The Best Basketball Films of All Time

April 8, 2021
Basketball is one of the most popular sports of all time, so it is little wonder that there are plenty of film tributes, both true life and fiction, that feature the great game.

The Last Dance is a Netflix docuseries that was well received by fans. With big names headed up by Michael Jordan, the audience is afforded a player’s eye view of life at the top of the NBA. Although sadly he is no longer with us following a helicopter crash, it is lovely to see a brief appearance from Kobe Bryant when he recalls how his relationship with Jordan was his driving force and inspiration.

If you are looking for some basketball films to binge on and you have come to the end of this series, so here are some of the best basketball films of all time. All you need to do is grab the snacks and drinks and settle down on the sofa with the remote control.

  1. White Men Can’t Jump

Starring Woody Harrelson and Wesley Snipes, White Men Can’t Jump is a comedy that features our two leading actors hustling unsuspecting victims. Basically, it appears as if neither can play basketball; Billy Hoyle being a short white guy played by Harrison. The unsuspecting victims are unaware that he was a basketball star from his former college days. This hilarious romp sees them heading all over Los Angeles and scamming people out of money. Underneath that, there is a cute friendship theme about two people from vastly different backgrounds coming together to create a good living.

  1. Coach Carter

If big stars are your thing, then Samuel L Jackson is the perfect way to spend a couple of hours as you watch Coach Carter. This underdog tale focuses on rising against hardship and personal odds to achieve success. Jackson plays the coach who passes on the skills of the game to his team and wants to impart wisdom about life, morality, and the importance of education to his players. It is a delightful and heart-warming story set in Richmond, where there is little prospect for success and change.

  1. Blue Chips

It is always interesting when a director chooses to look at the dark side of their subject. The truth is that, sadly, college basketball can be an ugly and evil place. In this movie, Nick Nolte stars as Coach Pete Bell, who runs a tight ship and steers his team away from the illegal activities that others indulge in, to boost the team. He doesn’t figure a hard time in his plan, and when his program that was once so highly rated falls from grace, he must choose between sticking to his principles or engaging in the dark side to ensure that his team starts to win games again. He decides to change and become all that he once despised, and although it is a little bleak, it does have a valuable storyline that is entirely accurate when it comes to depicting the lousy side of college teams.
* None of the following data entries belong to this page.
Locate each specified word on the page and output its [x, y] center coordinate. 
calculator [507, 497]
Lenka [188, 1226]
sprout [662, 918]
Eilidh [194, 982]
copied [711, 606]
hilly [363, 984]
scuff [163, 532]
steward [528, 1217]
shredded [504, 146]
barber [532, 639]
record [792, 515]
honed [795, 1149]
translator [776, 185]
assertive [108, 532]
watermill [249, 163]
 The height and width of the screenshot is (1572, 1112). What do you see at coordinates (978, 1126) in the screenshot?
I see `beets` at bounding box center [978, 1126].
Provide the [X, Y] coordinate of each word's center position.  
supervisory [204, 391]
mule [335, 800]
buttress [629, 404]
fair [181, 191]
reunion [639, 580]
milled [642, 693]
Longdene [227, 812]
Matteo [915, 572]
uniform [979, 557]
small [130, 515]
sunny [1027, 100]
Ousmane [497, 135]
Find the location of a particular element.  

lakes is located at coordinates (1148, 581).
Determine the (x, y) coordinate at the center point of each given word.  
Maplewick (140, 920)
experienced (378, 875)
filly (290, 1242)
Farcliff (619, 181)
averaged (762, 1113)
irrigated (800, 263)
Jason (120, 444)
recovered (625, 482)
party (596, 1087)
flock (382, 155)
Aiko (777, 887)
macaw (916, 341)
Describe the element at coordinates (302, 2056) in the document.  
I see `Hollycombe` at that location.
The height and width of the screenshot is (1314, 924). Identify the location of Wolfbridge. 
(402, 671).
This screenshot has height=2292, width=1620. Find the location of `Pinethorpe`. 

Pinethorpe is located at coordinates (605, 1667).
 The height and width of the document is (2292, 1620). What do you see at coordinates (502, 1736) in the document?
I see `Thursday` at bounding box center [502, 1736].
If you think the play looks good on screen, that is because you are also watching former NBA stars Shaquille O’Neal and Penny Hardaway, who both turned to acting and feature as players on the team.

  1. Space Jam

It is a classic, it is silly, and yet it still manages to be brilliant. All of your favourite Looney Toons combine forces with some of the biggest basketball stars of the time for an intergalactic match to save the world (of course!). It is very much of the era when cinematographers combined live action with cartoons and created these masterpieces, another being Who Framed Roger Rabbit. While technically this is a kids film, it is so good that many adults will admit this is a guilty pleasure for them too. It features Michael Jordan, Charles Barkley, Muggsy Bogues, Shawn Bradley, Larry Johnson and Patrick Ewing, plus many others. Oh, and it also has a cracking soundtrack that cannot be missed.

  1. He Got Game

While this is a work of fiction, it has a very documentary feel about it. The story focuses on a father and son team, Jake and Jesus Shuttlesworth. The former is in prison and must convince his son that attending the alma mater for the state governor is a good idea. If he succeeds, he will receive a reduced sentence. The problem is father and son are estranged and have a strained relationship. Jake is portrayed brilliantly by Denzel Washington. When the one-on-one game is played to decide the pair’s future, it demonstrates that both actors have considerable ball skills. Jesus is a successful school basketball player who has definite prospects for moving to a higher level. This love of the game has been passed to him by his father, who was a professional player himself.

  1. Hoop Dreams

Inner-city teenagers William Gates and Arthur Agee share the same dream of becoming professional basketball players. Although they are both from the Southside of Chicago, they have very different upbringings. Financial hardship means that Agee must go to public high school while Gates remains at a wealthy private school which is where they first met. There are several obstacles to overcome on that journey, and this often happens in unexpected ways. The difficulties these teens face include: dealing with parents who are drug addicts; serious injuries; bad grades; and deaths in the family.